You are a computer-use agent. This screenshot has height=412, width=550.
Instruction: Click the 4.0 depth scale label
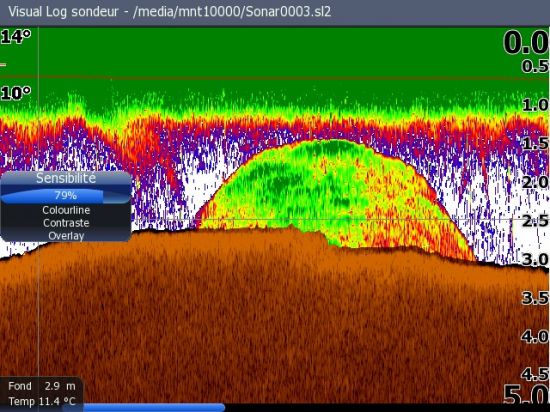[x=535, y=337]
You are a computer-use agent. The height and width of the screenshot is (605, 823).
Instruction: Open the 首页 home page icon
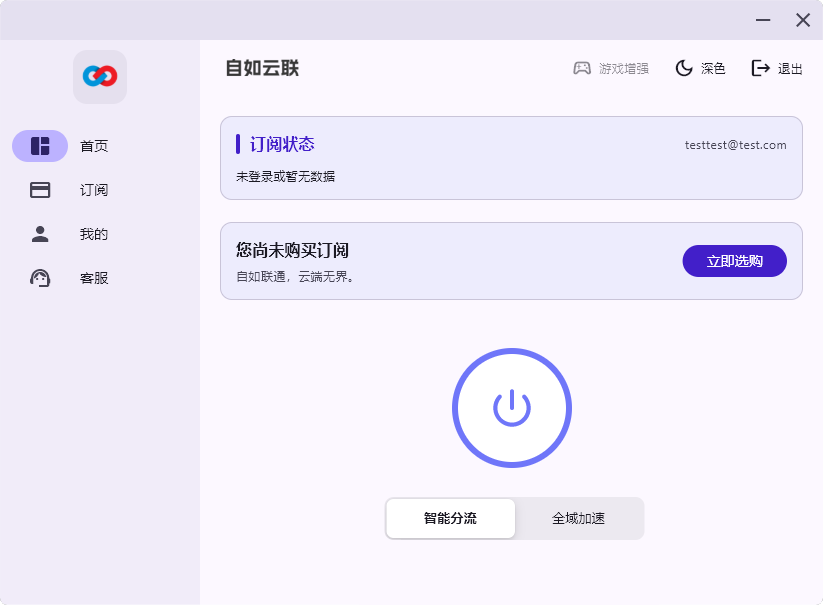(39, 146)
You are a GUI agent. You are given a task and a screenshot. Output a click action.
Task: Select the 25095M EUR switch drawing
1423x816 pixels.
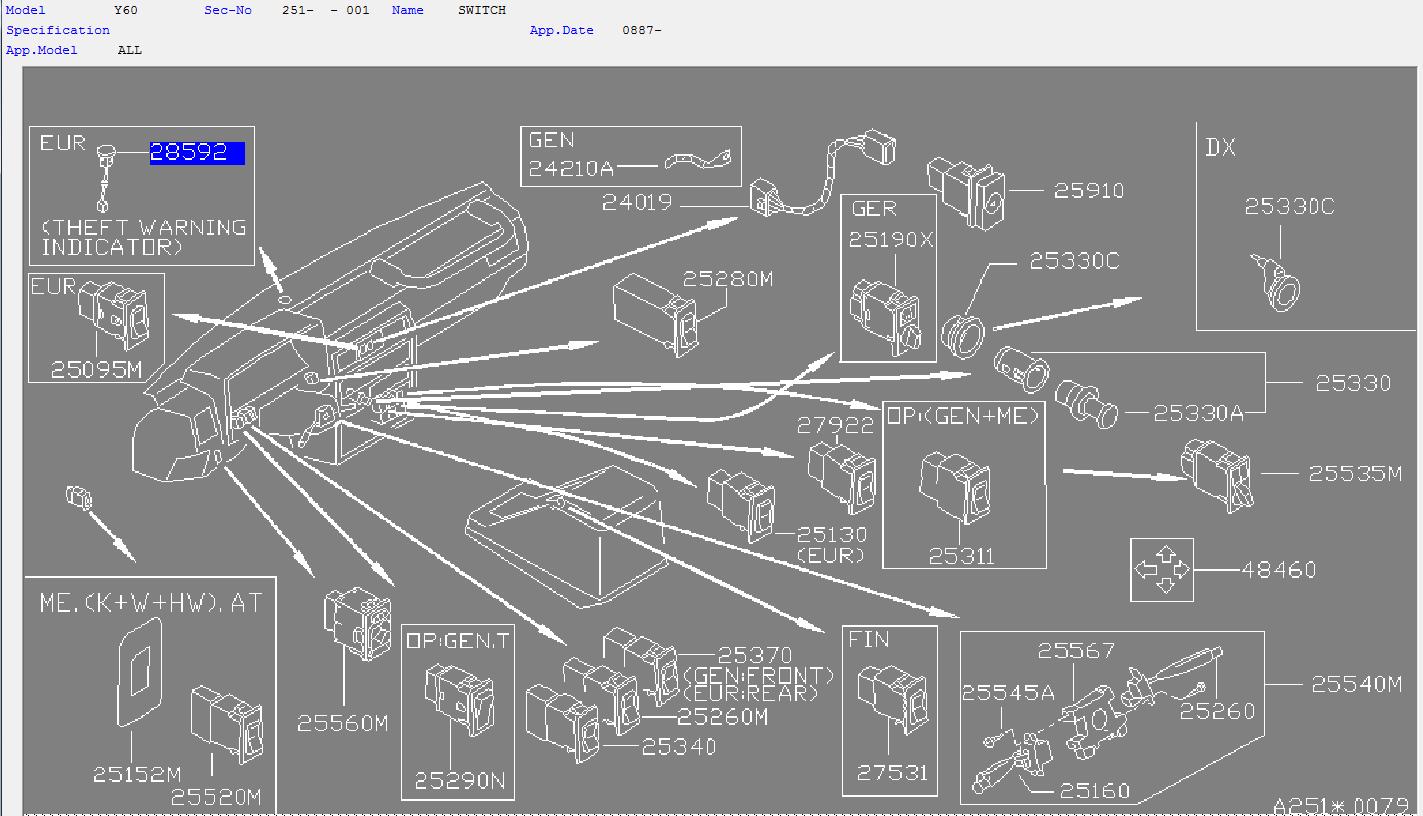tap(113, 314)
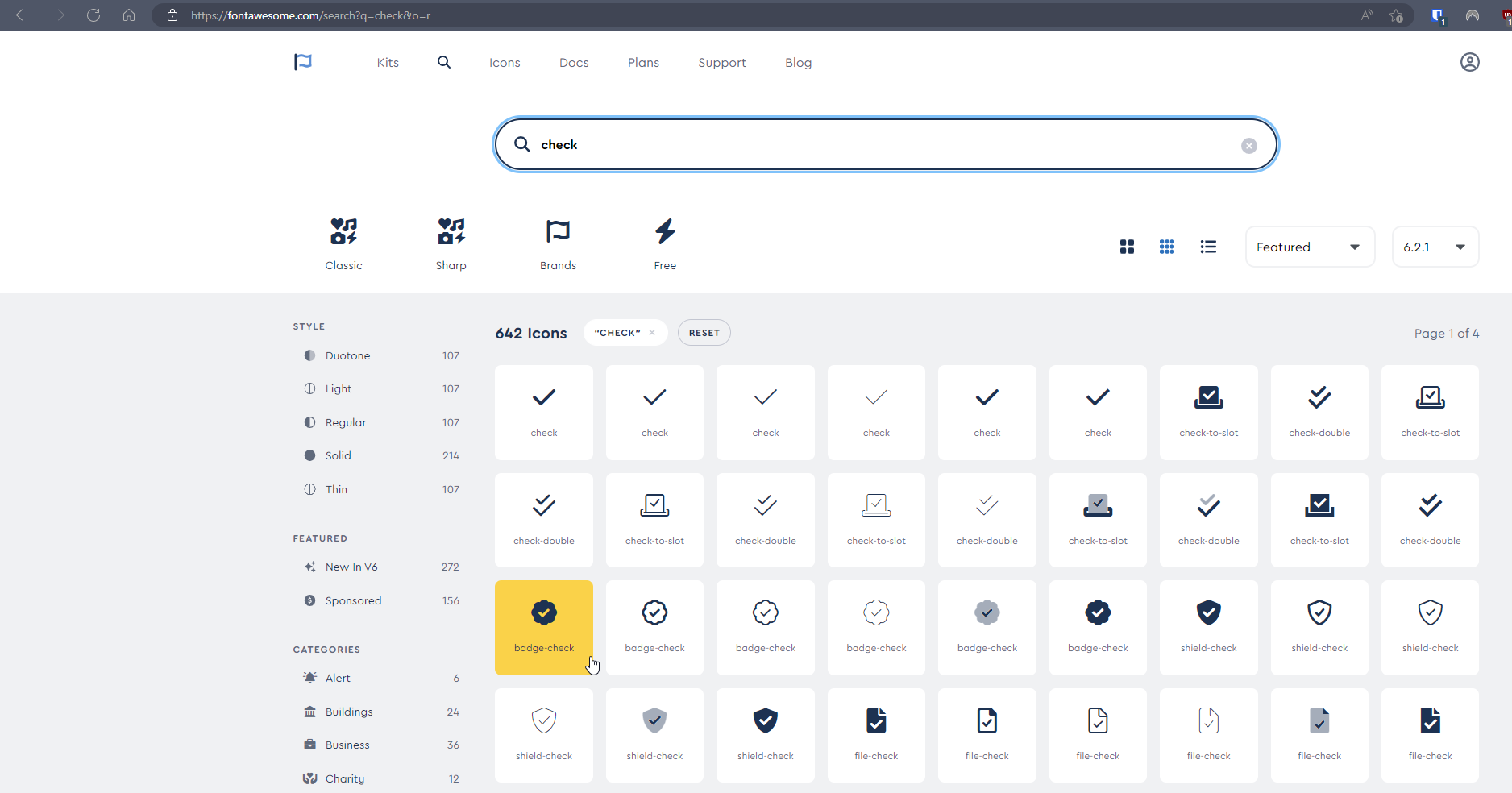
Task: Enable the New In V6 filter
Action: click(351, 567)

- - - - -

## WHAT THE EXERCISE ASKS
Return all of the rows above verbatim, leaving out the pictures.

## RESPONSE TO THIS EXERCISE
You are a computer-use agent. This screenshot has height=412, width=550.
Instruction: Click the 4.0 depth scale label
[x=535, y=337]
You are a computer-use agent. The height and width of the screenshot is (605, 823).
Instruction: Open the 首页 home page icon
(39, 146)
You are a GUI agent. You are given a task and a screenshot. Output a click action.
Task: Select the 25095M EUR switch drawing
1423x816 pixels.
tap(113, 314)
Task: Enable the New In V6 filter
Action: click(351, 567)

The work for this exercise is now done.